Stored data:
****

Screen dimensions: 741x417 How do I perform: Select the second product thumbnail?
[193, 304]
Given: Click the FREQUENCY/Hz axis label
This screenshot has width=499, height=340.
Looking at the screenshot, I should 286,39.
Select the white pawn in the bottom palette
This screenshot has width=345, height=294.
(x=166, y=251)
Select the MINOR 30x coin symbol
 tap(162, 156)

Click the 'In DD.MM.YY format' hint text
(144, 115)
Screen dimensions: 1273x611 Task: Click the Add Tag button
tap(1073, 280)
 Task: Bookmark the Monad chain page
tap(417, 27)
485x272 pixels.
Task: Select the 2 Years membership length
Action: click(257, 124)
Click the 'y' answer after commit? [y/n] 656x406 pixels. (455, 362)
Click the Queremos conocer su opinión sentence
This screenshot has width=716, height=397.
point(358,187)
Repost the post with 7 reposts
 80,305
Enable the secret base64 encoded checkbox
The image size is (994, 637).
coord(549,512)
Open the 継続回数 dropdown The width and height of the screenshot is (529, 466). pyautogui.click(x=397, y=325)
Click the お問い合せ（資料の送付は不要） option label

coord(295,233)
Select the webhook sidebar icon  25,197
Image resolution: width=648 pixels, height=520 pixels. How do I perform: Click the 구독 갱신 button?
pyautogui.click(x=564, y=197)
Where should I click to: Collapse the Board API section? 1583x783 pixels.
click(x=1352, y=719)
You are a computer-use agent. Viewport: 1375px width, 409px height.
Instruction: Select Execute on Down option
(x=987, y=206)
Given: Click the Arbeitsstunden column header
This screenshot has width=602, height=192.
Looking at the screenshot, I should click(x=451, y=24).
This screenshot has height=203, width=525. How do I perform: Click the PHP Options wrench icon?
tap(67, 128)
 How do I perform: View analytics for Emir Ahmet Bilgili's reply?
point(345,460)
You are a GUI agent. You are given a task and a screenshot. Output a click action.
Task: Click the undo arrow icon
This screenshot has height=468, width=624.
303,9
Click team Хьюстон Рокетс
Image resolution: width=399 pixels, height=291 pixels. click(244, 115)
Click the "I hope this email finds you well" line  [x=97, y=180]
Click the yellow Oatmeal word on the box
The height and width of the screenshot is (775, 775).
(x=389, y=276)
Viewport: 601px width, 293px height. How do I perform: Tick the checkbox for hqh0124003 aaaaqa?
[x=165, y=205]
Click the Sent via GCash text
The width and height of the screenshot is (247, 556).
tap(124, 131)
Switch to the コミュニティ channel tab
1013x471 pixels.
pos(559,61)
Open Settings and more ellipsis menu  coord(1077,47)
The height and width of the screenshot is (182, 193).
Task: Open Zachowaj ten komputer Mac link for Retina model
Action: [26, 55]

****

THE PROBLEM:
Reproduce the entries above exactly.

WORKED SOLUTION:
Screen dimensions: 741x417 How do I perform: Select the second product thumbnail?
[193, 304]
Given: Click the FREQUENCY/Hz axis label
This screenshot has width=499, height=340.
Looking at the screenshot, I should 286,39.
Select the white pawn in the bottom palette
This screenshot has width=345, height=294.
(x=166, y=251)
Select the MINOR 30x coin symbol
 tap(162, 156)

Click the 'In DD.MM.YY format' hint text
(144, 115)
Screen dimensions: 1273x611 Task: Click the Add Tag button
tap(1073, 280)
 Task: Bookmark the Monad chain page
tap(417, 27)
485x272 pixels.
Task: Select the 2 Years membership length
Action: click(257, 124)
Click the 'y' answer after commit? [y/n] 656x406 pixels. (455, 362)
Click the Queremos conocer su opinión sentence
This screenshot has width=716, height=397.
point(358,187)
Repost the post with 7 reposts
 80,305
Enable the secret base64 encoded checkbox
The image size is (994, 637).
coord(549,512)
Open the 継続回数 dropdown The width and height of the screenshot is (529, 466). pyautogui.click(x=397, y=325)
Click the お問い合せ（資料の送付は不要） option label

coord(295,233)
Select the webhook sidebar icon  25,197
Image resolution: width=648 pixels, height=520 pixels. How do I perform: Click the 구독 갱신 button?
pyautogui.click(x=564, y=197)
Where should I click to: Collapse the Board API section? 1583x783 pixels.
click(x=1352, y=719)
You are a computer-use agent. Viewport: 1375px width, 409px height.
Instruction: Select Execute on Down option
(x=987, y=206)
Given: Click the Arbeitsstunden column header
This screenshot has width=602, height=192.
Looking at the screenshot, I should click(x=451, y=24).
This screenshot has height=203, width=525. How do I perform: Click the PHP Options wrench icon?
tap(67, 128)
 How do I perform: View analytics for Emir Ahmet Bilgili's reply?
point(345,460)
You are a GUI agent. You are given a task and a screenshot. Output a click action.
Task: Click the undo arrow icon
This screenshot has height=468, width=624.
303,9
Click team Хьюстон Рокетс
Image resolution: width=399 pixels, height=291 pixels. click(244, 115)
Click the "I hope this email finds you well" line  [x=97, y=180]
Click the yellow Oatmeal word on the box
The height and width of the screenshot is (775, 775).
(x=389, y=276)
Viewport: 601px width, 293px height. How do I perform: Tick the checkbox for hqh0124003 aaaaqa?
[x=165, y=205]
Click the Sent via GCash text
The width and height of the screenshot is (247, 556).
tap(124, 131)
Switch to the コミュニティ channel tab
1013x471 pixels.
pos(559,61)
Open Settings and more ellipsis menu  coord(1077,47)
The height and width of the screenshot is (182, 193).
Task: Open Zachowaj ten komputer Mac link for Retina model
Action: [26, 55]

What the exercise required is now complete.